→ **WHAT YOU NEED TO DO**
Copy the rows below verbatim, without any change.
════════════════════
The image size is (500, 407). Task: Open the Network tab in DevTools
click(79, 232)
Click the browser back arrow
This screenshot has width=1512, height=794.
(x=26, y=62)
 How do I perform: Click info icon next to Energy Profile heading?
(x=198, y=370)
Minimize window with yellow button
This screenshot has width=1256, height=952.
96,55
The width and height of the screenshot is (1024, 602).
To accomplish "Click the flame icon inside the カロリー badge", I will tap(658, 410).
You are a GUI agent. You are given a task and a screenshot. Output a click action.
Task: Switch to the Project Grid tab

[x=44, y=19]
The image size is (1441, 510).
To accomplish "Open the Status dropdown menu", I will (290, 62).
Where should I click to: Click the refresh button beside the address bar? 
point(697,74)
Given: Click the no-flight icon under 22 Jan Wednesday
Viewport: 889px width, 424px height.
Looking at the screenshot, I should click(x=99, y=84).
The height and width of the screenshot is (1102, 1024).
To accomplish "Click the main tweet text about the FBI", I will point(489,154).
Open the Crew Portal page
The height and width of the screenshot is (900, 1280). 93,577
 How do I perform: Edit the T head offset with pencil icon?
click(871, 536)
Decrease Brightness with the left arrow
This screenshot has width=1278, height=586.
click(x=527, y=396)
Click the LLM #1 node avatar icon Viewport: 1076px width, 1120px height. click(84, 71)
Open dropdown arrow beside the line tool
════════════════════
→ **CORRECT RESPONSE**
The image size is (500, 407). Task: Open the Network tab in DevTools
click(79, 232)
Click the browser back arrow
This screenshot has width=1512, height=794.
(x=26, y=62)
 How do I perform: Click info icon next to Energy Profile heading?
(x=198, y=370)
Minimize window with yellow button
This screenshot has width=1256, height=952.
96,55
The width and height of the screenshot is (1024, 602).
To accomplish "Click the flame icon inside the カロリー badge", I will tap(658, 410).
You are a GUI agent. You are given a task and a screenshot. Output a click action.
Task: Switch to the Project Grid tab

[x=44, y=19]
The image size is (1441, 510).
To accomplish "Open the Status dropdown menu", I will (290, 62).
Where should I click to: Click the refresh button beside the address bar? 
point(697,74)
Given: Click the no-flight icon under 22 Jan Wednesday
Viewport: 889px width, 424px height.
Looking at the screenshot, I should click(x=99, y=84).
The height and width of the screenshot is (1102, 1024).
To accomplish "Click the main tweet text about the FBI", I will point(489,154).
Open the Crew Portal page
The height and width of the screenshot is (900, 1280). 93,577
 How do I perform: Edit the T head offset with pencil icon?
click(871, 536)
Decrease Brightness with the left arrow
This screenshot has width=1278, height=586.
click(x=527, y=396)
Click the LLM #1 node avatar icon Viewport: 1076px width, 1120px height. click(84, 71)
Open dropdown arrow beside the line tool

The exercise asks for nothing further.